## Source passage
2. Improve your business acumen with an emphasis on your vertical market.
Business acumen — the level of understanding you have in regards to how a business runs — ;gives you immediate credibility when you are positioning your product or services.
Sales, as a practice, is rooted in developing trust on a dime. You have to show prospects that you’re the real deal — with a product or service that’s worth their time and capital — in an extremely limited timeframe.
Being able to demonstrate a thorough understanding of how businesses like theirs function is one of the better ways to get there — so taking the time to learn the ins and outs of how the typical company in your vertical operates is always a good call.
Approach every prospect with some picture of how their industry peers function — along with knowledge related to the challenges and tactics companies of similar size face and leverage.
HubSpot Sales Manager Mintis Hankerson says:
“You need to understand your customer’s business before you even reach out to them or draft the first email. As a sales rep, the key to success is to understand how your prospect is approaching their buying process, what their intentions are, and how you can accommodate and fit into that.”
You can take small steps to improve your business acumen each day. Try reading credible business publications or digging into relevant financial reports for a deeper understanding.
3. Get organized.
One of the biggest factors in improving sales performance is ensuring you are focused on the right task at the right time. If you’re not taking the proper strides to allocate time to complete work — like putting time on your calendar — you might be letting some key responsibilities fall by the wayside. That kind of inefficiency can take a toll on your sales performance long-term.
If organization isn’t your strong suit, get help quickly. Ask an organized team member to walk you through their workflow to give you some ideas. If you’re exhausting too much of your mental capacity trying to juggle too many priorities, it’s hard to focus on your prospects — and that’s more or less bound to stunt your overall performance.

## Check your understanding
**a.** Retype the sales tips passage word for word, starting at the words "3. Get organized." and stopping after the words "your overall performance.".
**b.** Extend the sales tips passage, picking up after its last sentence.

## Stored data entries
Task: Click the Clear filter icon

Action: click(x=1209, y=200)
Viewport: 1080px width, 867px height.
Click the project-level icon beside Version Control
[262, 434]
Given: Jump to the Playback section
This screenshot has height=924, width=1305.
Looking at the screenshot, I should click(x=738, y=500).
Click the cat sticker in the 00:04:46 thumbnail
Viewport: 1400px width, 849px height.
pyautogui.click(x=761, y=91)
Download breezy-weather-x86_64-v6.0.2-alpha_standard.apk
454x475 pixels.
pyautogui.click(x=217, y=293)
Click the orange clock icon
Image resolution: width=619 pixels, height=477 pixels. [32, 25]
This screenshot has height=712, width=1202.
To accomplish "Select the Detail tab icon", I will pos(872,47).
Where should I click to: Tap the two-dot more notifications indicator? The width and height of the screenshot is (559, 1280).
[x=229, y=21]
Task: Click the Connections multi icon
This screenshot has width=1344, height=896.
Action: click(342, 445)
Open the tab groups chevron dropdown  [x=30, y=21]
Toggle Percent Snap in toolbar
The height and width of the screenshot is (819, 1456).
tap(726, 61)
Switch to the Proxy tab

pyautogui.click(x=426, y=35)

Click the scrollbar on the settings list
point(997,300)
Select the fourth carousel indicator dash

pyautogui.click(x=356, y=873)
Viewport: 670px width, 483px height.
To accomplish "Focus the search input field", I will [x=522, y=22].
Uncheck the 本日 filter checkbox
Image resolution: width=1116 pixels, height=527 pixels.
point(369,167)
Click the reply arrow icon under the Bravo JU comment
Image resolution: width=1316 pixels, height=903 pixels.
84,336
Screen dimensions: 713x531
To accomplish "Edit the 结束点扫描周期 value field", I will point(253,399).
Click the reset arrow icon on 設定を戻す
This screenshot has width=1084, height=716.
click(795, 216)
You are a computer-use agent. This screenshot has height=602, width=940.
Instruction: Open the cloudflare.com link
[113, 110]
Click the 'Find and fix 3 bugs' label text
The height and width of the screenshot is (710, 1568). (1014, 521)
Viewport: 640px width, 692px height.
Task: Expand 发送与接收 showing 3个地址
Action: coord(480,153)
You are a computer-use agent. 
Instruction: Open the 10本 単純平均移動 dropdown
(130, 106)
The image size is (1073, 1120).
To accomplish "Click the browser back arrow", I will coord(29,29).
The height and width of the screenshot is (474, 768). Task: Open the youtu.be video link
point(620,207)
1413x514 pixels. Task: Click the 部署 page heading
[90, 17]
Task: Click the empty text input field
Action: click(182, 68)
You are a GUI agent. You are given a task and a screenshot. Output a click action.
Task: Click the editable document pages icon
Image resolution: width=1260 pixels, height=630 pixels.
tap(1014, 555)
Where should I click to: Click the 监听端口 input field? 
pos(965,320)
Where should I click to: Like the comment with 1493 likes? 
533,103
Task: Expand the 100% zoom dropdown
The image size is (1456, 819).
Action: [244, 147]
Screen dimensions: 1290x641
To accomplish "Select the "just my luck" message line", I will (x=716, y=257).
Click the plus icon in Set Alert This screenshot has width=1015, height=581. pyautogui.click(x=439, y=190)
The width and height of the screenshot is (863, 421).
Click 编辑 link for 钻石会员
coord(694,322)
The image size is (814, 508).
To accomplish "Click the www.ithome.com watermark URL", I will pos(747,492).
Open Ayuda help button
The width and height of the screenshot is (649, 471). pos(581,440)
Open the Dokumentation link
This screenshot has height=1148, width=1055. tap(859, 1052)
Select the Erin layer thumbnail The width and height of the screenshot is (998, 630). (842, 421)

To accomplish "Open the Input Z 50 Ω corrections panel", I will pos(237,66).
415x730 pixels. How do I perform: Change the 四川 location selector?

## Answers for each item
**a.**
3. Get organized.
One of the biggest factors in improving sales performance is ensuring you are focused on the right task at the right time. If you’re not taking the proper strides to allocate time to complete work — like putting time on your calendar — you might be letting some key responsibilities fall by the wayside. That kind of inefficiency can take a toll on your sales performance long-term.
If organization isn’t your strong suit, get help quickly. Ask an organized team member to walk you through their workflow to give you some ideas. If you’re exhausting too much of your mental capacity trying to juggle too many priorities, it’s hard to focus on your prospects — and that’s more or less bound to stunt your overall performance.

**b.**
4. Review all pertinent data for your role and position.
Most salespeople are assigned a sales quota and activity metrics that will help them reach it. Some organizations publish these numbers, so salespeople can compare their results with high performers.
Reading the data and incorporating it into your daily activity is key. HubSpot Sales Manager Tiki Biswal offers this advice:
“Understand what your ‘sales macros’ are. Most people are familiar with macros, or macronutrients, in the context of healthy eating. In that instance, you track how many carbs, proteins, and fats you eat to better understand what you’re consuming and help you reach your goals. This same thought process applies to sales.
Think of your metrics and KPIs as your macros. If you don’t understand what metrics or KPIs you need to overachieve, then you’ll have a hard time gauging your performance. The metrics you need to hit could be vastly different than the other reps on your team.
I once had a rep on my team that was ‘doing everything right’ but still missing her quota. We pulled some data and noticed that her discount percentage was 15% higher than everyone else on the team. After some coaching on negotiation and closing, she was able to steadily increase her Average Sales Price.”
Always be mindful of the fact that your definition of personal success might be different from those of your peers — but it’s hard to argue with hard numbers. That’s why knowing where you stand, according to the relevant KPIs your sales org tracks, is central to improving your individual sales performance.
5. Set concrete goals above and beyond basic job expectations.
Sales tends to attract high-energy, ambitious professionals — many of whom strive to shatter their quotas and keep their feet moving after they do. And that kind of high-minded goal-setting can be a big help to improving sales performance.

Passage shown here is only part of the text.